The use of race and ethnicity in clinical decision-making and in U.S. FDA package inserts are controversial given that they do not adequately reflect subgroup populations and are confounded by social determinants of health and health inequities. This being said, both terms are often used as surrogate genetic markers of disease risk and therapeutic outcome. This work highlights the somewhat limited biological value of utilizing race and ethnicity as predictors of drug toxicity. As we have shown, apparent associations between adverse drug outcomes and race can often be explained by other clinical (i.e., co-morbidities) and environmental (i.e., drug interactions, tobacco usage) factors.

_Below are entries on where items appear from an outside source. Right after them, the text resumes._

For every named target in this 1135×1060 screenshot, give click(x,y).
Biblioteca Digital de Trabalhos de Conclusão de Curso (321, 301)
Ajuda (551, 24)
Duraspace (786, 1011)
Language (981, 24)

In certain situations where the variability of pharmacogenes is geographically diverse, race/ethnicity may be informative variables to include along with other factors commonly used in therapeutic decision-making (i.e., liver/kidney function, BMI) for predicting ADRs. While interesting, the results of this study require further prospective analyses in large, diverse populations accompanied by biological samples that will help yield genetic factors that can potentially account for the findings observed in this investigation.